What is being asked:
Leave out the pictures and print the records below exactly.

Records supplied:

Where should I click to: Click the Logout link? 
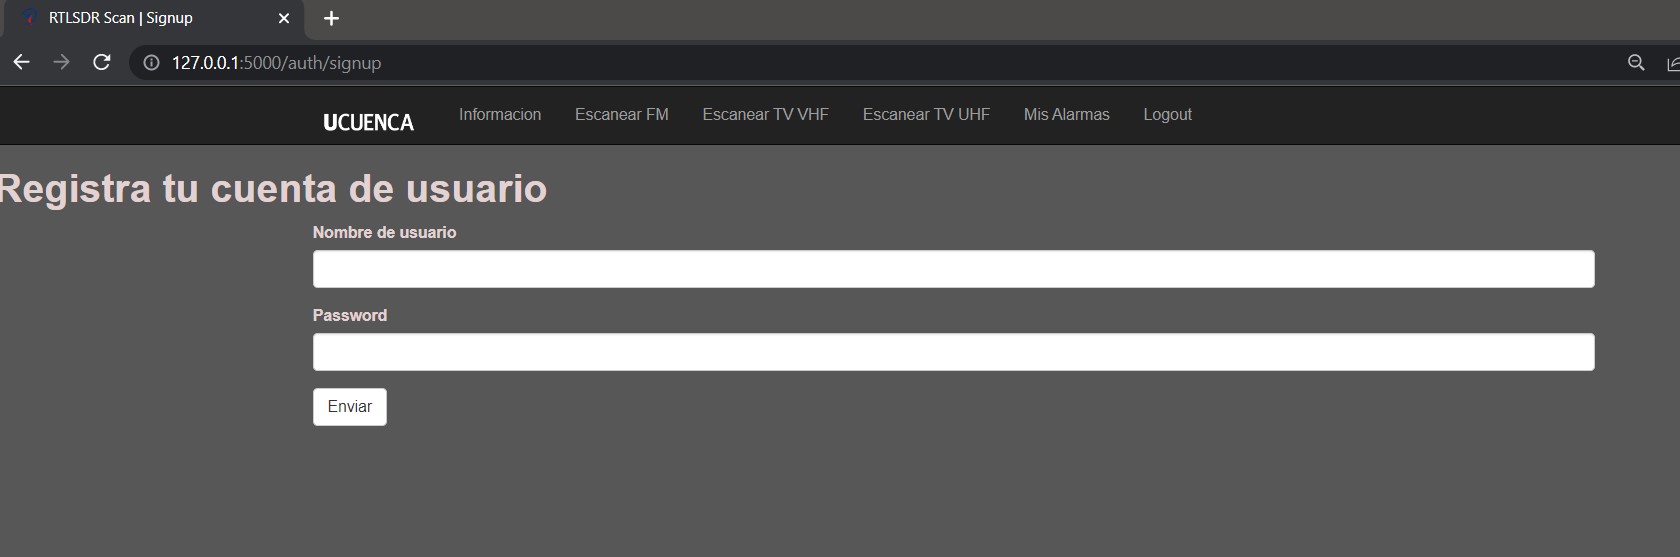point(1168,114)
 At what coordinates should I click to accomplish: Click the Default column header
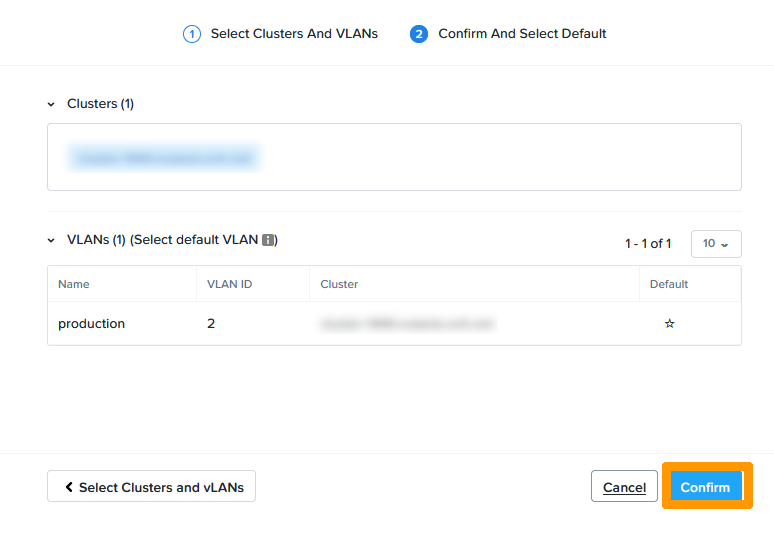(669, 284)
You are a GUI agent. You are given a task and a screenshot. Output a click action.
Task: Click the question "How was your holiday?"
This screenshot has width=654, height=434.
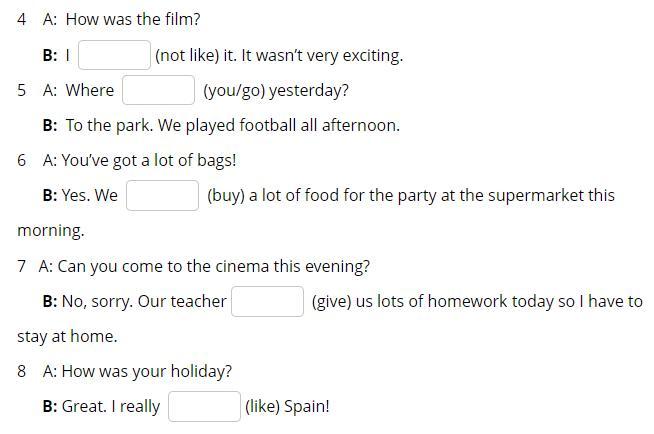147,371
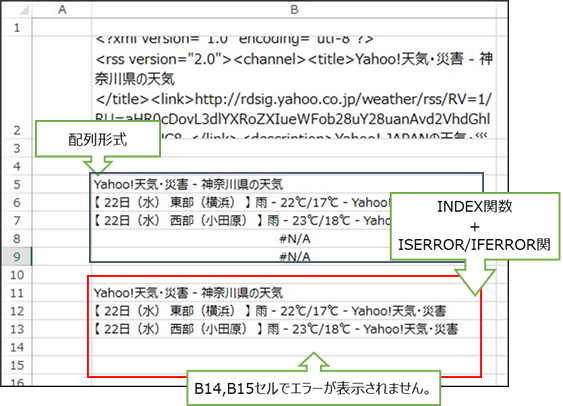Select column A header
The width and height of the screenshot is (563, 406).
point(62,10)
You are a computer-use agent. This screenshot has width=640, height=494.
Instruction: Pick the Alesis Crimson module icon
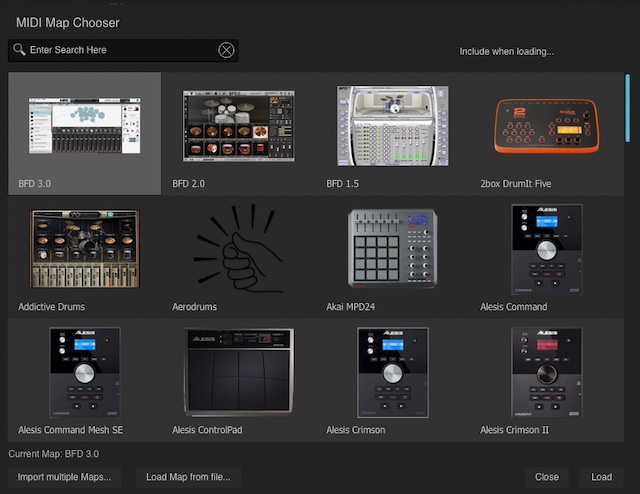pyautogui.click(x=392, y=371)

Finished exercise:
Where should I click to: Click the Logout link? 
point(1168,114)
 At what coordinates should I click to accomplish: Click the Default column header
(669, 284)
You are a GUI agent. You are given a task and a screenshot. Output a click action.
Task: Click the question "How was your holiday?"
This screenshot has width=654, height=434.
147,371
Select column A header
The width and height of the screenshot is (563, 406).
point(62,10)
You are a computer-use agent. This screenshot has width=640, height=494.
Instruction: Pick the Alesis Crimson module icon
pyautogui.click(x=392, y=371)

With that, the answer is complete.